[Assignment]
Copy out the data line by line exactly, from its start to the line bearing "Click the Limiter", inclusive.

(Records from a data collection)
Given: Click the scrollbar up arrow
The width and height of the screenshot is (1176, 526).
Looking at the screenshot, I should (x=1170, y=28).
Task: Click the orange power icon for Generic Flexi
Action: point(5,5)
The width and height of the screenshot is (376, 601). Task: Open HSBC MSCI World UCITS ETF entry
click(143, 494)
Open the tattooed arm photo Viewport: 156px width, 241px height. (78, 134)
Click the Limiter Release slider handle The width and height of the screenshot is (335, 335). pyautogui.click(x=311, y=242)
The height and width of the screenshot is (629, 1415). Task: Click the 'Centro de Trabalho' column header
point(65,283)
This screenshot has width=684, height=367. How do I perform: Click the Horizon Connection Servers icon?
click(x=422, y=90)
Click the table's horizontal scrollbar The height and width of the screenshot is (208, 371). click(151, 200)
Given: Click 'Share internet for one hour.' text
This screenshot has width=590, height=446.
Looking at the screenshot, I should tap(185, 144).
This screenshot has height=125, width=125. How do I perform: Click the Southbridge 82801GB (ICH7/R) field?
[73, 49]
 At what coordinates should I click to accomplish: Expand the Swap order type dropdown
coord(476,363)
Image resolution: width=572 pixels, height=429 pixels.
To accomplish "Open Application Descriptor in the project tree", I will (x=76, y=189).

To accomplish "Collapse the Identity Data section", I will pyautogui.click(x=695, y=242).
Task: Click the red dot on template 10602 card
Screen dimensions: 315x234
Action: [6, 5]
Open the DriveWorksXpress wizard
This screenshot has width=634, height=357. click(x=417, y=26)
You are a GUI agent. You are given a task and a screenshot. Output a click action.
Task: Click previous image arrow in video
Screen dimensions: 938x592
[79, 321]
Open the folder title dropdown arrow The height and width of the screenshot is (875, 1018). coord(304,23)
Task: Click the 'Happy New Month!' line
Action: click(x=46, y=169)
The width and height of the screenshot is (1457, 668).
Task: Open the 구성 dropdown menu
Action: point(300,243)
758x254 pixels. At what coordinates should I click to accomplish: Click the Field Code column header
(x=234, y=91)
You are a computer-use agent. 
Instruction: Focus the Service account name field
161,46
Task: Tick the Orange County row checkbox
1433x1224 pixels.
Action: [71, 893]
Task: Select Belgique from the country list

[Answer to the problem]
Given: Click the scrollbar up arrow
The width and height of the screenshot is (1176, 526).
Looking at the screenshot, I should (x=1170, y=28).
Task: Click the orange power icon for Generic Flexi
Action: point(5,5)
The width and height of the screenshot is (376, 601). Task: Open HSBC MSCI World UCITS ETF entry
click(143, 494)
Open the tattooed arm photo Viewport: 156px width, 241px height. (78, 134)
Click the Limiter Release slider handle The width and height of the screenshot is (335, 335). pyautogui.click(x=311, y=242)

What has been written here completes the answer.